| Prompt |
Pull out every text line from the records below and reproduce each one word for word, omitting the pictures.

====

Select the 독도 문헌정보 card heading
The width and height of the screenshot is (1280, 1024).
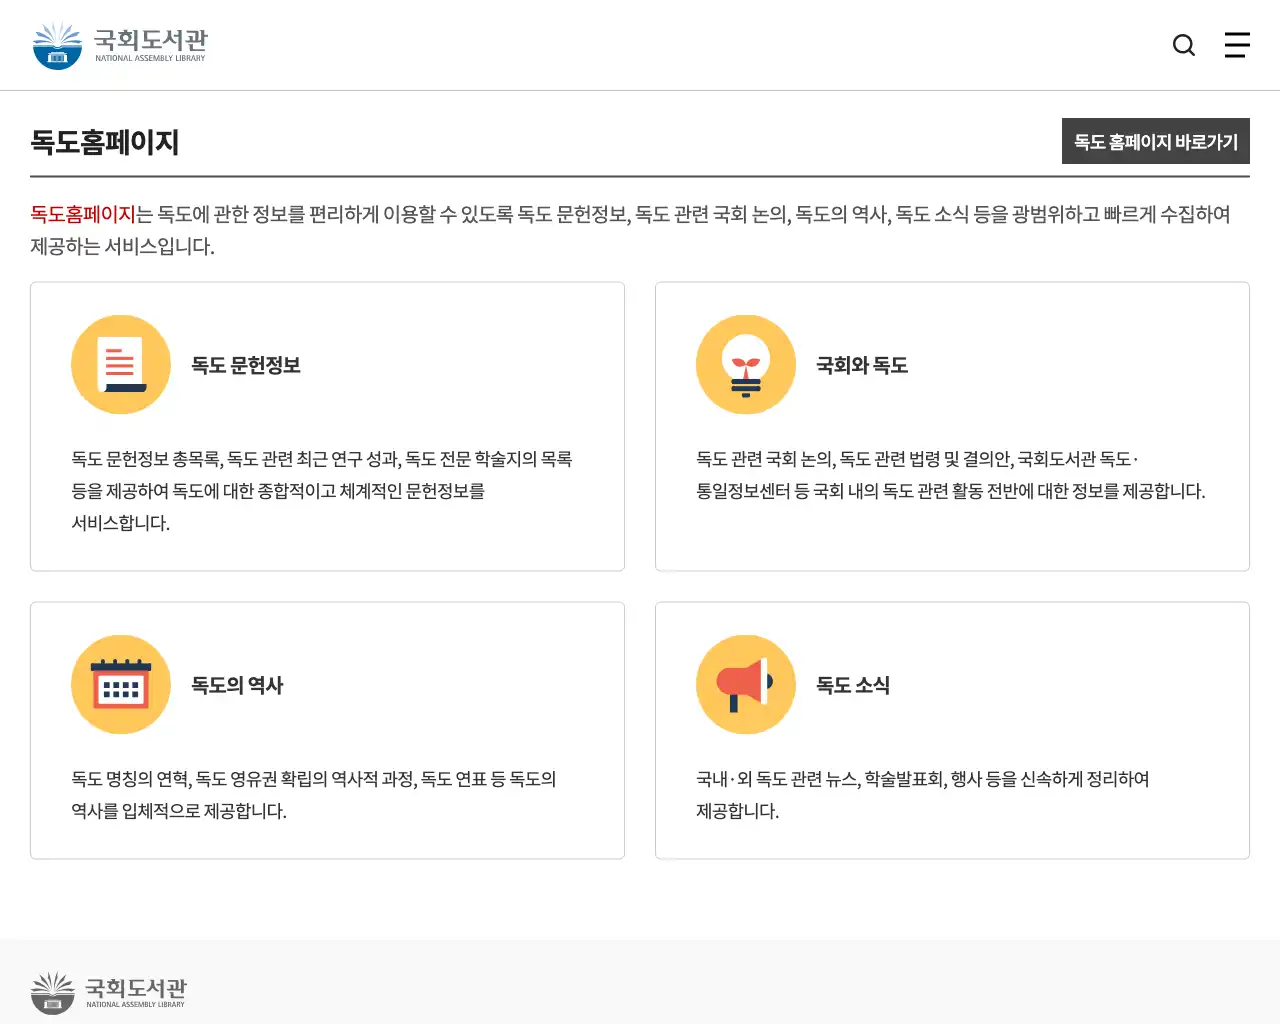tap(246, 365)
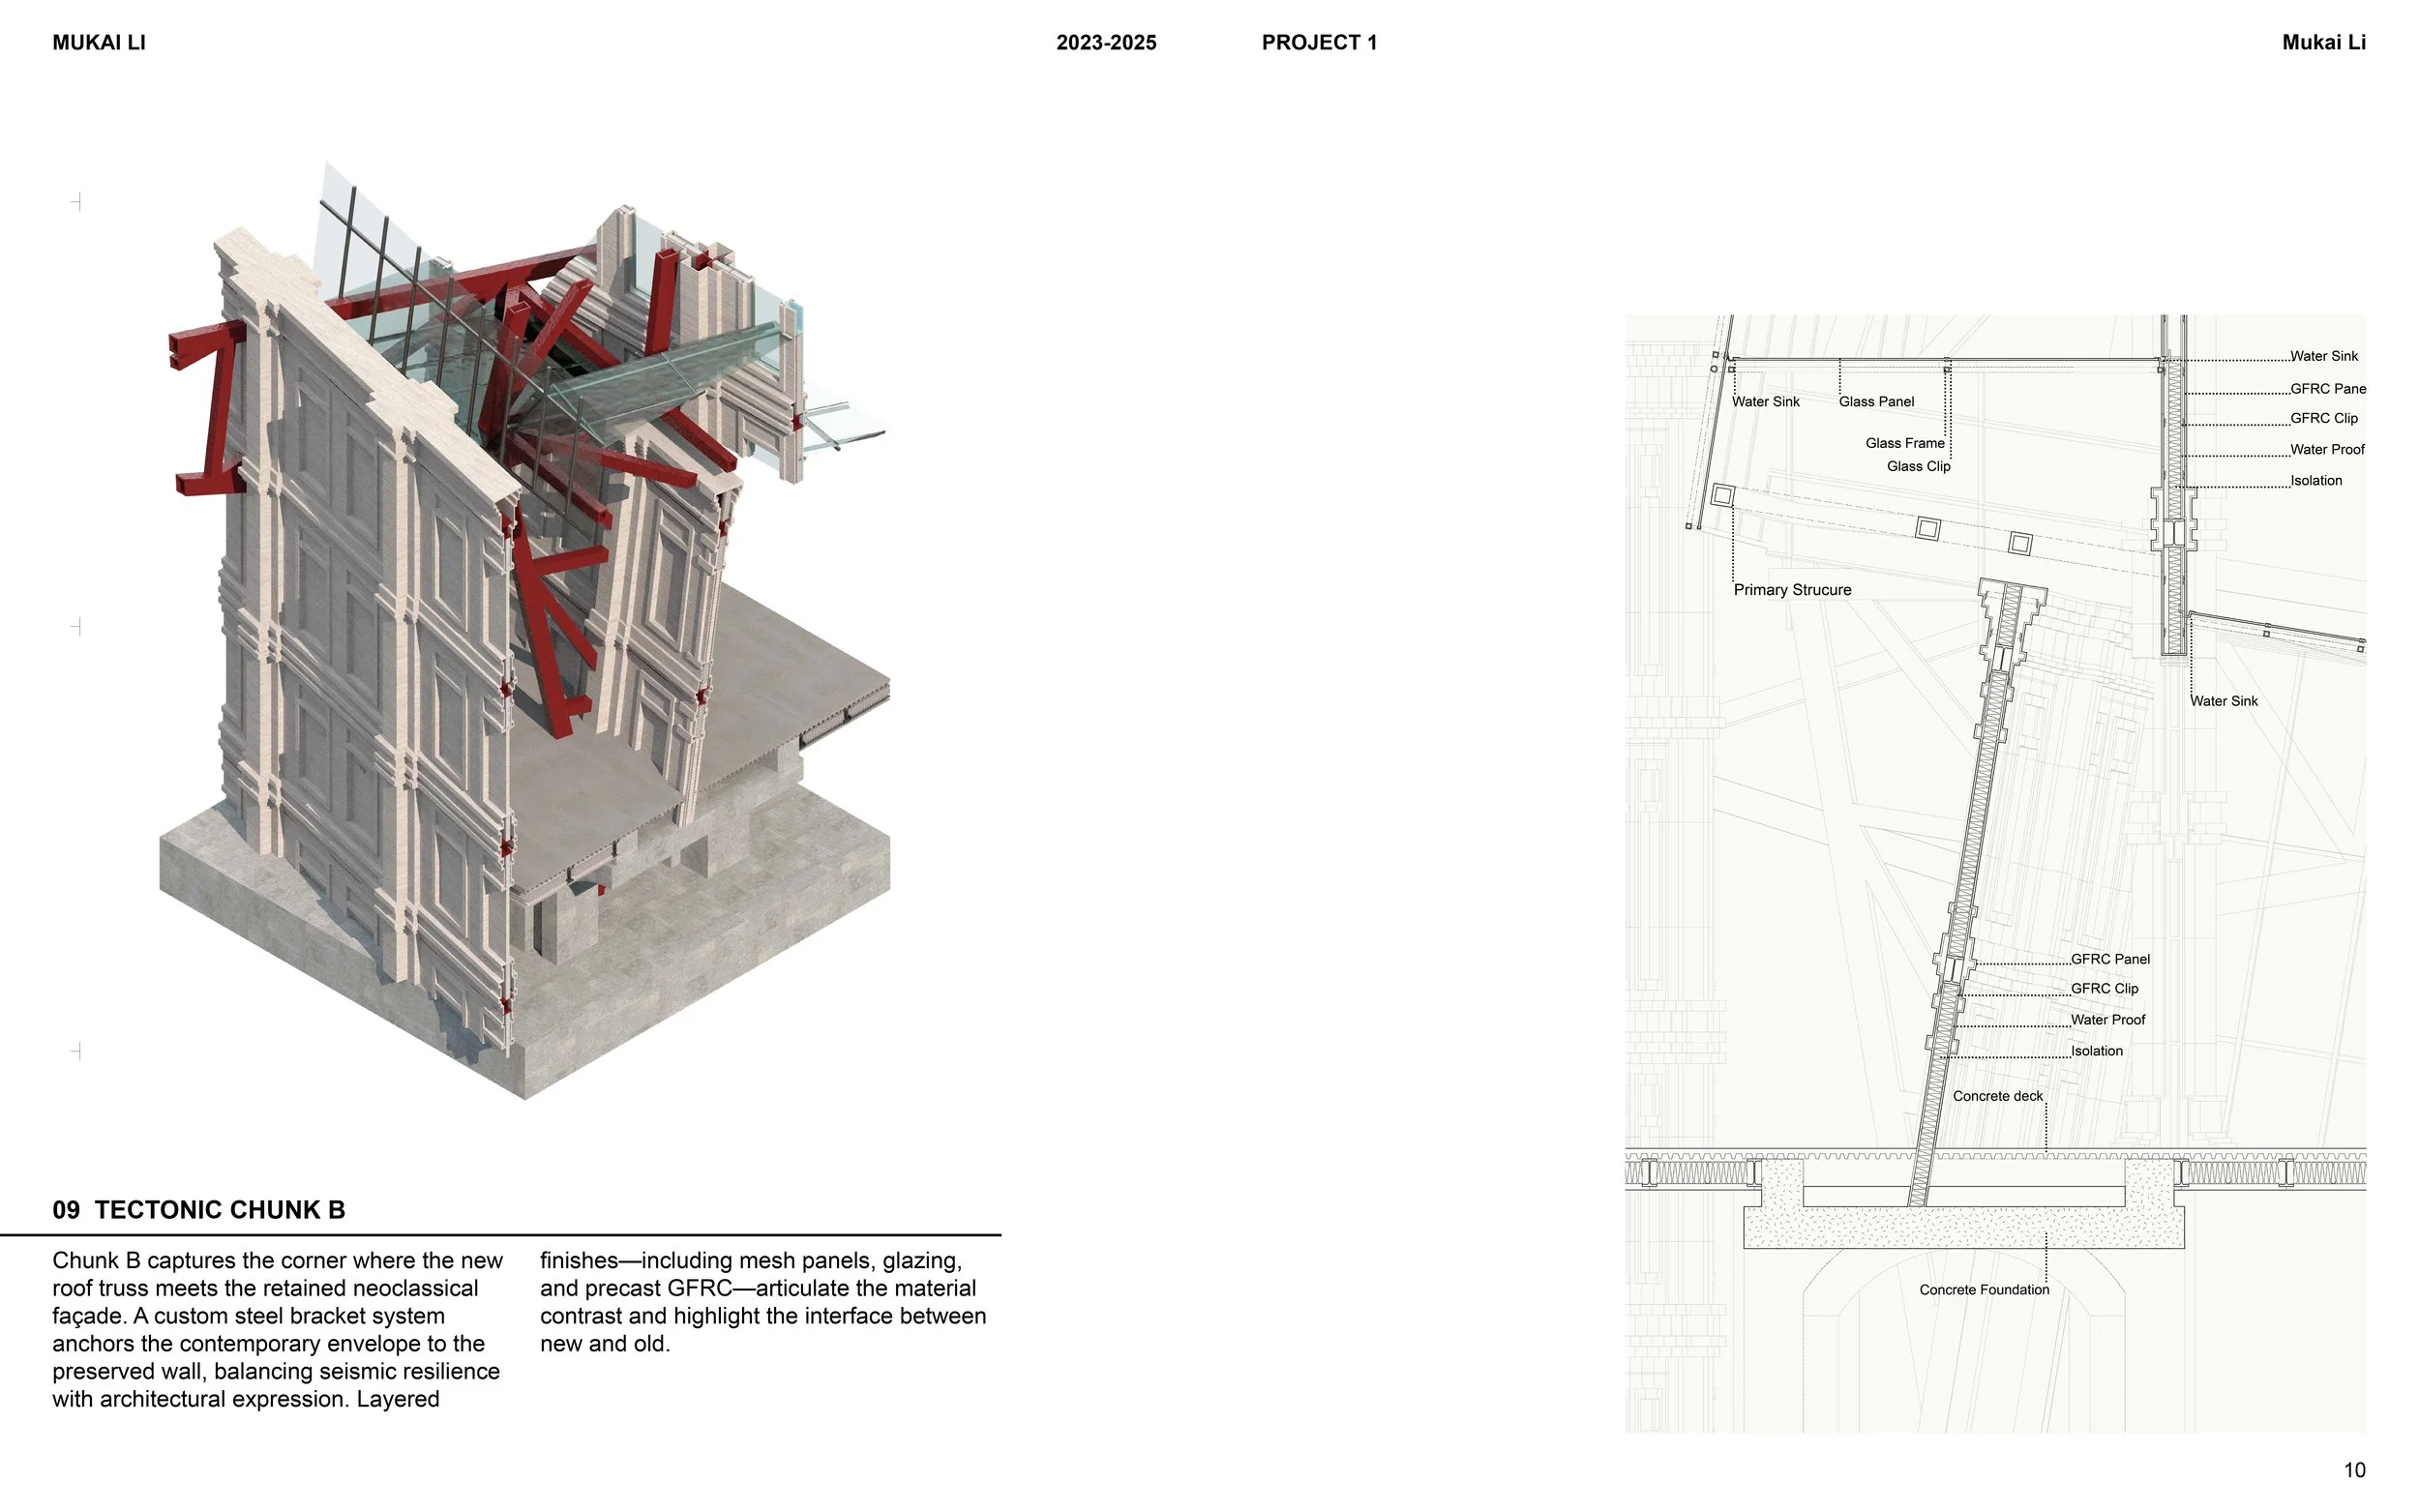Screen dimensions: 2419x1512
Task: Click the 09 TECTONIC CHUNK B title
Action: point(199,1210)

====

| Completed exercise |
Select the 독도 문헌정보 card heading
The width and height of the screenshot is (1280, 1024).
tap(246, 365)
Screen dimensions: 2419x1512
Task: Click the 09 TECTONIC CHUNK B title
Action: point(199,1210)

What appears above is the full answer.